Trecho selecionado –
......
Em 1715, muda-se para Goa, onde continuaria a atuar nas questões locais do
império.
Até
que, em 1717, ele recebeu a surpreendente incumbência de retornar a Macau para
governar a cidade. Fosse por sua experiência com a região, fosse por ter
conseguido construir uma rede de amizades, o cargo o recolocava no epicentro
das disputas da sociedade local. As querelas pessoais eram tantas que nem mesmo
um navio ele conseguiu para ir até Macau: foi necessário atravessar a Índia por
terra até chegar na costa leste, onde finalmente conseguiu embarcar depois de
comprar seu próprio navio. A viagem foi terrível, e ele quase falece. Mesmo
assim, consegue, com ajuda chinesa, chegar à cidade e assumir o cargo.
Conjugando
a recomendação de alguns amigos com tato, estratégia e a experiência adquirida
in loco, Antônio evitou vinganças pessoais e altercações, conseguindo realizar
um governo admiravelmente harmônico e bem sucedido. Superando os preconceitos
contra sua pessoa, o brasileiro passou dois anos no comando de Macau, marcando
sua presença na história do império português. Sua administração bem sucedida o
levou a ser indicado para o governo de Timor, que assumiu em 1722, conseguindo
restaurar a ordem local e por lá permanecendo até 1725.
......
Material fornecido –
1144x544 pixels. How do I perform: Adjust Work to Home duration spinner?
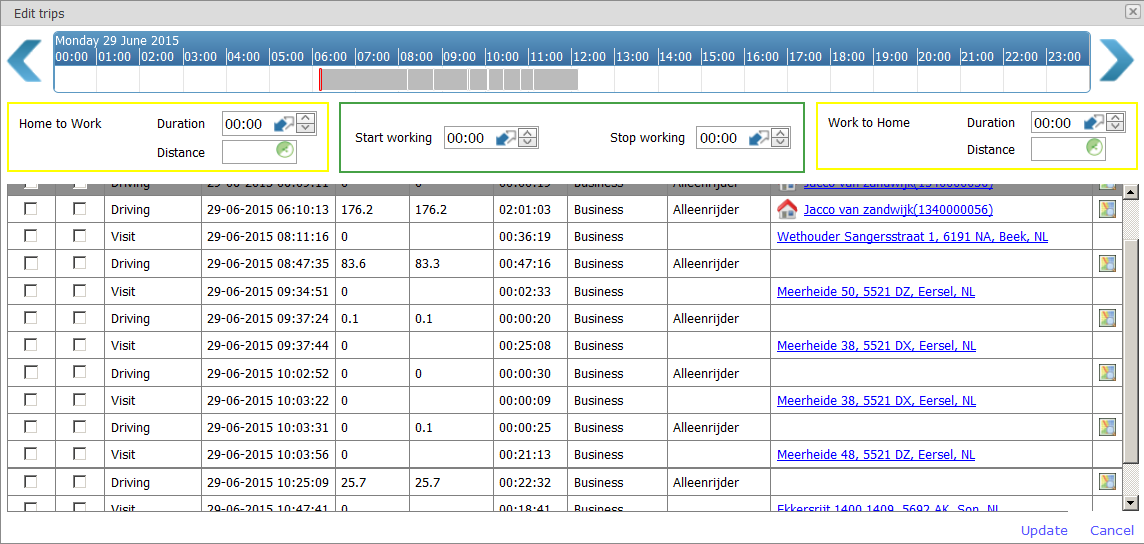1116,123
......
Exercícios propostos –
[a] Responda com base no trecho selecionado:
(i) Para onde Antônio se mudou em 1715?
(ii) Por quanto tempo ele esteve no comando de Macau?
(iii) Em que ano ele assumiu o governo de Timor?
[b] Liste todos os anos mencionados no trecho selecionado.
[c] Resuma o trecho selecionado em duas frases.
O material não tem papel algum nestas atividades.

Resolução dos exercícios –
[a]
(i) Para Goa.
(ii) Por dois anos.
(iii) Em 1722.

[b] 1715, 1717, 1722, 1725

[c] Depois de se mudar para Goa em 1715, Antônio recebeu em 1717 a incumbência de governar Macau e, após uma viagem terrível em que precisou comprar o próprio navio, assumiu o cargo. Ele governou Macau por dois anos de forma harmônica e bem-sucedida, o que o levou a ser indicado para o governo de Timor, que assumiu em 1722 e onde restaurou a ordem, permanecendo lá até 1725.